UN human rights chief urges China to address issues in Tibet, Xinjiang and Hong Kong
- Volker Turk, new United Nations High Commissioner for Human Rights, says his office’s recommendations ‘require concrete follow-up’
- Speech comes a day after the release of a fresh UN review of human rights in China
The new United Nations human rights chief voiced “grave concerns” on Tuesday over conditions in Tibet, Xinjiang and Hong Kong, urging Beijing to take “concrete steps” to address its recommendations for the regions.
Volker Turk, delivering his Global Update speech in Geneva, said that the Office of the United Nations High Commissioner for Human Rights (OHCHR) has “opened up channels of communication with a range of actors” in China on issues including “the protection of minorities” in Tibet and Xinjiang.
He reiterated the issues the office documented under his predecessor Michelle Bachelet last year – “notably large-scale arbitrary detentions and ongoing family separations” – saying that the OHCHR “has made important recommendations that require concrete follow-up”.
“We also have concerns about the severe restriction of civic space more generally, including the arbitrary detention of human rights defenders and lawyers; and the impact of the national security law in Hong Kong,” said Turk, an Austrian diplomat who succeeded Bachelet in October.
In the final moments of her tenure, Bachelet released a long-awaited report on human rights conditions in Xinjiang, accusing Chinese authorities of committing serious violations, which “may constitute crimes against humanity”.
‘Illegal and invalid’: China says UN Xinjiang report shuts door to teamwork
Beijing – which had sought to block the report’s publication – denied all charges, accusing the office of being politically motivated, and vowing to stop cooperating with it.
Turk’s remarks came a day after an independent body of experts assembled by the UN stoked fresh concern about human rights in China.
After extensive talks with Chinese diplomats and officials, the Committee on Economic, Social and Cultural Rights (CESCR) published a review on Monday that flagged “reports of the discriminatory character of severe, systematic, vast and undue restrictions on a wide range of economic, social and cultural human rights”.
The committee raised concerns over the suppression of the linguistic and cultural rights of minorities in China, including “the targeting of predominantly Uygur, Kazakh, Kyrgyz, Hui, Turkic-speaking peoples”.
It also cited “reports of the large-scale campaign to eradicate Tibetan culture and language, as well as the general undermining of the linguistic identity of ethnic minorities by the assimilation policy of the state party, known as sinicisation”.
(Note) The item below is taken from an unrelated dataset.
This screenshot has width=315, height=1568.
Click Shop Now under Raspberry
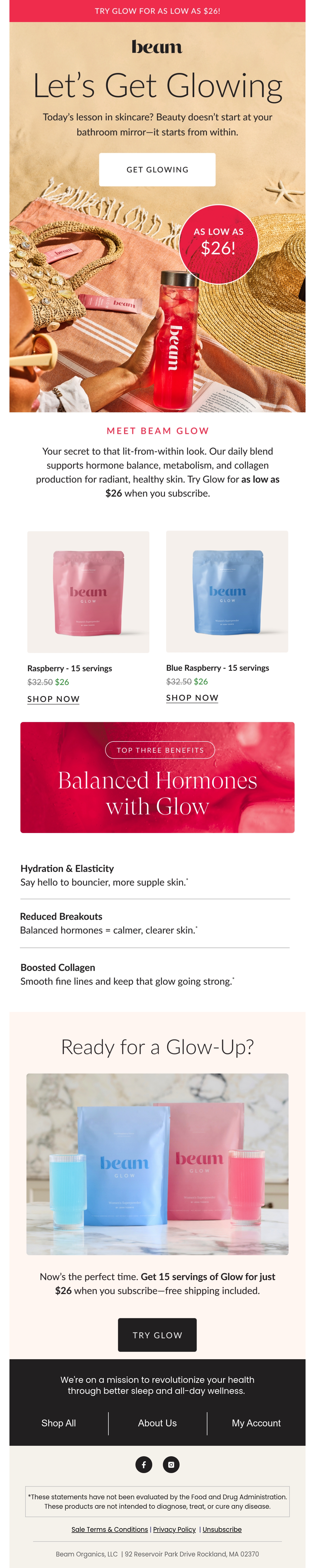point(54,699)
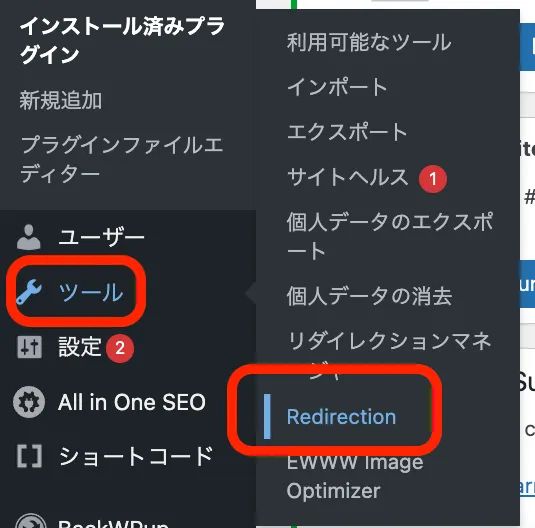
Task: Go to インストール済みプラグイン page
Action: (x=122, y=40)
Concerning Hong Kong, it recommended that authorities there “immediately provide all due process guarantees of human rights defenders, civil society actors, journalists, human rights defenders, lawyers working on human rights and others working to defend economic, social and cultural rights, including access to independent and effective legal representation at every stage of the proceedings”.
The Hong Kong government quickly lodged a “strong objection”, saying the report trafficked in “distorted narratives”.
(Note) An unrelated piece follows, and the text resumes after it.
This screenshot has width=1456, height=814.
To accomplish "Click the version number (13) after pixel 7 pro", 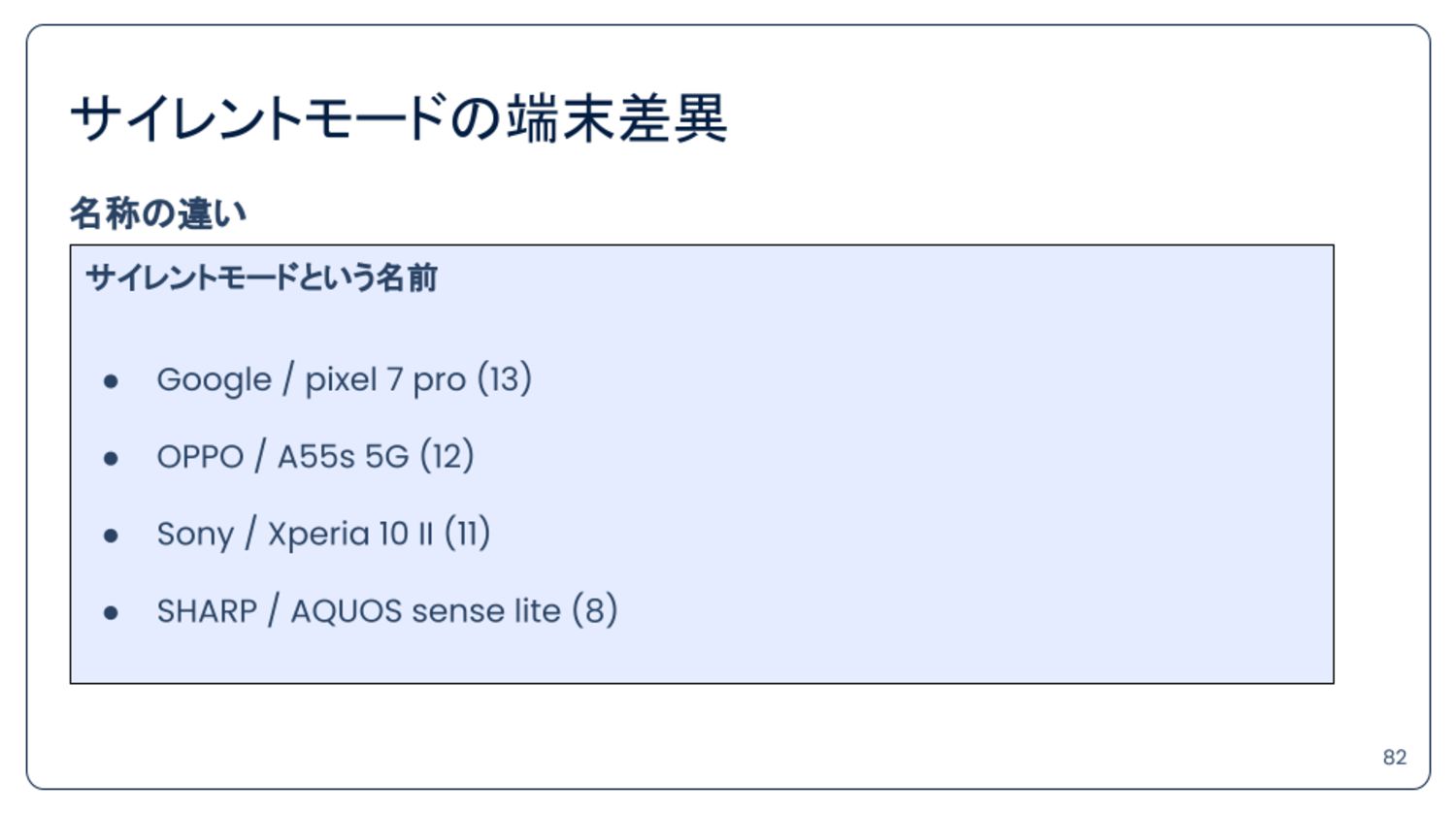I will click(x=504, y=379).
“The committee selectively believed, and made sweeping statements based on certain false information and distorted narratives regardless of the truth, and made one-sided and flawed comments on the human rights situation in Hong Kong in the so-called concluding observations,” the government said in a statement.
Activists welcomed the report.
“The CESCR has provided yet more evidence highlighting the gravity of the situation for Uygur and Turkic people. This is the proof that China has failed to whitewash its genocidal policies at the UN,” said Dolkun Isa, president of the World Uygur Congress.
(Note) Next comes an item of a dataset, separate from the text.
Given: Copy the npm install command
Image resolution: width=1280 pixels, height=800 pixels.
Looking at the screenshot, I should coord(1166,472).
Last week, Chinese Foreign Minister Qin Gang addressed the human rights council by video link, questioning the universality of these rights and contending that each country should determine whether to recognise them.
China faces EU criticism over treatment of Uygurs as human rights talks resume
“The practices of lecturing and finger-pointing at other’s human rights while ignoring and competing to solve one’s own serious human rights problems should be rejected,” Qin said.
In his address on Tuesday, Turk also chastised parts of the West for their human rights conditions.
“People in the United Kingdom are currently experiencing a cost of living crisis that may result in the largest drop in living standards on record. Racial and ethnic minority groups are disproportionately affected,” he said.
In the United States, he said, “people of African descent are reportedly almost three times more likely to be killed by police than are ‘white’ people”.
He cited the “brutal death of Tyre Nichols in Memphis” earlier this year, a case which stood out “not just because of the severity of the violence caught on tape, but because it was followed by immediate action to prosecute the officers involved”.
Generally, he noted, “only a fraction of such cases lead to those responsible being brought to justice”.
Turk touched only briefly on the Russian invasion of Ukraine, focusing on the “civilian casualties and destruction of a shocking magnitude … and the war’s impact on fuel and food prices”.
He did not criticise Moscow for instigating the conflict, but said he would address the issue in more detail on March 31.